*** EXERCISE MATERIAL Section Begins ***

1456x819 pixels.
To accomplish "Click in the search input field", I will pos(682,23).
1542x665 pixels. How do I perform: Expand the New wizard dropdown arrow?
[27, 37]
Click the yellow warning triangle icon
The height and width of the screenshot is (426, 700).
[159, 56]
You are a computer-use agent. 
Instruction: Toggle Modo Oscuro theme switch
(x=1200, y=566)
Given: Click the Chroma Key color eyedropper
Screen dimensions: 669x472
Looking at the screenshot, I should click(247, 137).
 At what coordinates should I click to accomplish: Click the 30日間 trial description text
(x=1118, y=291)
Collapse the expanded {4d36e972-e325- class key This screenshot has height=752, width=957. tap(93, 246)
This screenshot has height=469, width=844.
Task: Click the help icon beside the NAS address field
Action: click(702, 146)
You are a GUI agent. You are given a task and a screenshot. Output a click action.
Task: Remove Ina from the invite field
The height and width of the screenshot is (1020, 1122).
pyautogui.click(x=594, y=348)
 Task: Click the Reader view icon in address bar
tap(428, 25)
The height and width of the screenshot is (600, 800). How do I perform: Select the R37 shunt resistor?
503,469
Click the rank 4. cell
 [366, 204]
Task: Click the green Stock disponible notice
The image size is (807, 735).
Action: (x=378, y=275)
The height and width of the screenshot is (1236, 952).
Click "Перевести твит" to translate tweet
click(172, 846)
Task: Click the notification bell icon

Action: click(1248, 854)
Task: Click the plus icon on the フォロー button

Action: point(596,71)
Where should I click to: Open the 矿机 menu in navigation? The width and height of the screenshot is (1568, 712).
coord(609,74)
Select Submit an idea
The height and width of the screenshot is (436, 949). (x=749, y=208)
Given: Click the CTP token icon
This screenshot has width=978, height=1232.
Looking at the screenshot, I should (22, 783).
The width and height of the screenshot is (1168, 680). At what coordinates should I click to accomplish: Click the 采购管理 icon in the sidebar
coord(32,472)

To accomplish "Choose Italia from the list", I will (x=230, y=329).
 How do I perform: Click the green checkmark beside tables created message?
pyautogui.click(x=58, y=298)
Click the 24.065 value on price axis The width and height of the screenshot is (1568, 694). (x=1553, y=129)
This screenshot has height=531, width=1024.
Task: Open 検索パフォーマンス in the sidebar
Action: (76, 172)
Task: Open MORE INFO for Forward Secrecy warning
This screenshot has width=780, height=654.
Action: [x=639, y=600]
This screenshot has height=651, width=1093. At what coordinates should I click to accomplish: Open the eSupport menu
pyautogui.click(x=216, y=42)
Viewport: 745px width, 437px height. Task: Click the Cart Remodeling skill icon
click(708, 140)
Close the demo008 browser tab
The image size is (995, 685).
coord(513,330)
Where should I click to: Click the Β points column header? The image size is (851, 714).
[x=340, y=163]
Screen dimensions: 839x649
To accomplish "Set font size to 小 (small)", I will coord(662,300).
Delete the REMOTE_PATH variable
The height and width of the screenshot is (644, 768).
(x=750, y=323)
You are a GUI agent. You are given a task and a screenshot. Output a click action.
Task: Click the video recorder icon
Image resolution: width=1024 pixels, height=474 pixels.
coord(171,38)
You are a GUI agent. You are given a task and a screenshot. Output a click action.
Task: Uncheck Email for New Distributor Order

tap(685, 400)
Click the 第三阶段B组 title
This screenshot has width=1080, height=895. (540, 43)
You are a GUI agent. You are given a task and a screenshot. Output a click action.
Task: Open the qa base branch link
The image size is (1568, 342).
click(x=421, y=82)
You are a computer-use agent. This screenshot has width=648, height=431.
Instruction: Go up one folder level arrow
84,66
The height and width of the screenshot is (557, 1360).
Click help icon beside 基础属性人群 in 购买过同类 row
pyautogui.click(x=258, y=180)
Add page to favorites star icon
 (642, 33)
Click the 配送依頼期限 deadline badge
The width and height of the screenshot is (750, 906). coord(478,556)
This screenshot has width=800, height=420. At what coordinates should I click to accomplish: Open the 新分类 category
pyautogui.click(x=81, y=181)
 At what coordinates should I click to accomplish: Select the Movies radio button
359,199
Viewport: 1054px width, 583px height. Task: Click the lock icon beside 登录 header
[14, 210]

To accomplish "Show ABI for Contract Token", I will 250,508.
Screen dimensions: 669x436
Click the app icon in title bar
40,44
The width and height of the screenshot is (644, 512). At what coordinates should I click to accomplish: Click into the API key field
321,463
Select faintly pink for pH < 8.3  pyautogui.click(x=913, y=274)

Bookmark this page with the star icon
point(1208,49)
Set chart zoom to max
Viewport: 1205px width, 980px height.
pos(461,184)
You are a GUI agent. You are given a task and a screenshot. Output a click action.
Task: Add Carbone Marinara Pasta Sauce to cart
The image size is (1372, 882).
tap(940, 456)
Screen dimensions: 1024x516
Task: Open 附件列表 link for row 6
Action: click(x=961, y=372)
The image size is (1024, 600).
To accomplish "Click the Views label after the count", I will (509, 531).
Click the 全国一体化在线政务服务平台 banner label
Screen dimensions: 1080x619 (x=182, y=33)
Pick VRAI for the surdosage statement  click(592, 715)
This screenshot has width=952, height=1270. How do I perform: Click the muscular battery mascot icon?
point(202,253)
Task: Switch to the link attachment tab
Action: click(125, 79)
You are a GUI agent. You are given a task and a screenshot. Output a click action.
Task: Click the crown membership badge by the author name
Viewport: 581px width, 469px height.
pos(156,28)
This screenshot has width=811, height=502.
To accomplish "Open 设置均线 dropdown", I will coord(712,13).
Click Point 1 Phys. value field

*** EXERCISE MATERIAL Section Ends ***

> [EXERCISE DIRECTIONS]: Each line of the material should be duplicated exactly, please.

> [RESULT OF THIS TASK]:
1456x819 pixels.
To accomplish "Click in the search input field", I will pos(682,23).
1542x665 pixels. How do I perform: Expand the New wizard dropdown arrow?
[27, 37]
Click the yellow warning triangle icon
The height and width of the screenshot is (426, 700).
[159, 56]
You are a computer-use agent. 
Instruction: Toggle Modo Oscuro theme switch
(x=1200, y=566)
Given: Click the Chroma Key color eyedropper
Screen dimensions: 669x472
Looking at the screenshot, I should click(247, 137).
 At what coordinates should I click to accomplish: Click the 30日間 trial description text
(x=1118, y=291)
Collapse the expanded {4d36e972-e325- class key This screenshot has height=752, width=957. tap(93, 246)
This screenshot has height=469, width=844.
Task: Click the help icon beside the NAS address field
Action: click(702, 146)
You are a GUI agent. You are given a task and a screenshot. Output a click action.
Task: Remove Ina from the invite field
The height and width of the screenshot is (1020, 1122).
pyautogui.click(x=594, y=348)
 Task: Click the Reader view icon in address bar
tap(428, 25)
The height and width of the screenshot is (600, 800). How do I perform: Select the R37 shunt resistor?
503,469
Click the rank 4. cell
 [366, 204]
Task: Click the green Stock disponible notice
The image size is (807, 735).
Action: (x=378, y=275)
The height and width of the screenshot is (1236, 952).
Click "Перевести твит" to translate tweet
click(172, 846)
Task: Click the notification bell icon

Action: click(1248, 854)
Task: Click the plus icon on the フォロー button

Action: point(596,71)
Where should I click to: Open the 矿机 menu in navigation? The width and height of the screenshot is (1568, 712).
coord(609,74)
Select Submit an idea
The height and width of the screenshot is (436, 949). (x=749, y=208)
Given: Click the CTP token icon
This screenshot has width=978, height=1232.
Looking at the screenshot, I should (22, 783).
The width and height of the screenshot is (1168, 680). At what coordinates should I click to accomplish: Click the 采购管理 icon in the sidebar
coord(32,472)

To accomplish "Choose Italia from the list", I will (x=230, y=329).
 How do I perform: Click the green checkmark beside tables created message?
pyautogui.click(x=58, y=298)
Click the 24.065 value on price axis The width and height of the screenshot is (1568, 694). (x=1553, y=129)
This screenshot has height=531, width=1024.
Task: Open 検索パフォーマンス in the sidebar
Action: (76, 172)
Task: Open MORE INFO for Forward Secrecy warning
This screenshot has width=780, height=654.
Action: [x=639, y=600]
This screenshot has height=651, width=1093. At what coordinates should I click to accomplish: Open the eSupport menu
pyautogui.click(x=216, y=42)
Viewport: 745px width, 437px height. Task: Click the Cart Remodeling skill icon
click(708, 140)
Close the demo008 browser tab
The image size is (995, 685).
coord(513,330)
Where should I click to: Click the Β points column header? The image size is (851, 714).
[x=340, y=163]
Screen dimensions: 839x649
To accomplish "Set font size to 小 (small)", I will coord(662,300).
Delete the REMOTE_PATH variable
The height and width of the screenshot is (644, 768).
(x=750, y=323)
You are a GUI agent. You are given a task and a screenshot. Output a click action.
Task: Click the video recorder icon
Image resolution: width=1024 pixels, height=474 pixels.
coord(171,38)
You are a GUI agent. You are given a task and a screenshot. Output a click action.
Task: Uncheck Email for New Distributor Order

tap(685, 400)
Click the 第三阶段B组 title
This screenshot has width=1080, height=895. (540, 43)
You are a GUI agent. You are given a task and a screenshot. Output a click action.
Task: Open the qa base branch link
The image size is (1568, 342).
click(x=421, y=82)
You are a computer-use agent. This screenshot has width=648, height=431.
Instruction: Go up one folder level arrow
84,66
The height and width of the screenshot is (557, 1360).
Click help icon beside 基础属性人群 in 购买过同类 row
pyautogui.click(x=258, y=180)
Add page to favorites star icon
 (642, 33)
Click the 配送依頼期限 deadline badge
The width and height of the screenshot is (750, 906). coord(478,556)
This screenshot has width=800, height=420. At what coordinates should I click to accomplish: Open the 新分类 category
pyautogui.click(x=81, y=181)
 At what coordinates should I click to accomplish: Select the Movies radio button
359,199
Viewport: 1054px width, 583px height. Task: Click the lock icon beside 登录 header
[14, 210]

To accomplish "Show ABI for Contract Token", I will 250,508.
Screen dimensions: 669x436
Click the app icon in title bar
40,44
The width and height of the screenshot is (644, 512). At what coordinates should I click to accomplish: Click into the API key field
321,463
Select faintly pink for pH < 8.3  pyautogui.click(x=913, y=274)

Bookmark this page with the star icon
point(1208,49)
Set chart zoom to max
Viewport: 1205px width, 980px height.
pos(461,184)
You are a GUI agent. You are given a task and a screenshot. Output a click action.
Task: Add Carbone Marinara Pasta Sauce to cart
The image size is (1372, 882).
tap(940, 456)
Screen dimensions: 1024x516
Task: Open 附件列表 link for row 6
Action: click(x=961, y=372)
The image size is (1024, 600).
To accomplish "Click the Views label after the count", I will (509, 531).
Click the 全国一体化在线政务服务平台 banner label
Screen dimensions: 1080x619 (x=182, y=33)
Pick VRAI for the surdosage statement  click(592, 715)
This screenshot has width=952, height=1270. How do I perform: Click the muscular battery mascot icon?
point(202,253)
Task: Switch to the link attachment tab
Action: click(125, 79)
You are a GUI agent. You are given a task and a screenshot. Output a click action.
Task: Click the crown membership badge by the author name
Viewport: 581px width, 469px height.
pos(156,28)
This screenshot has width=811, height=502.
To accomplish "Open 设置均线 dropdown", I will coord(712,13).
Click Point 1 Phys. value field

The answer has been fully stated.